If we define a hacker as "generally referring to someone who challenges the existing order, most often using science, engineering, or information technology" in order to change it then we are really talking about marketers in the digital age.
The purpose of marketing is to change history by identifying growth opportunities in terms of markets, products, segments, etc. Today, this is as much about leveraging technology (and the data it spins off) as it is about the human element. In fact, about a year ago the post "Find a Growth Hacker" clearly tied hacking and marketing together at the hip when author Sean Ellis talked about that entrepreneurial drive to do what ever it takes to grow the business.
More recently, the term has appeared in connection with big data. In a Mashable post earlier this month, Joseph Kelly talked about the need for data scientists and growth hackers inside of agencies.

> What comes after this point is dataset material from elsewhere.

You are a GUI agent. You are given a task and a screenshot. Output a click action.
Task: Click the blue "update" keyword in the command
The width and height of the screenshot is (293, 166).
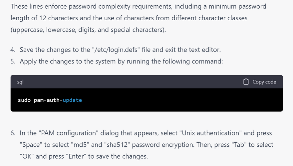point(72,100)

These are the folks that figure out how the world works at its core, kind of like the Higgs boson, then put something new together from the parts so that they can make consumers' lives easier.
And it turns out that marketers have questions that need serious hacking:
- What is the likely next step in a consumer's journey? - when she herself doesn't know.
- How can we intersect a journey with interesting content? - for a person that we can't track.
- What would help her choose? - when we don't understand her changing need states.
If your goal is to be an agile leader then hacking is required because the mantra is test, fix and try.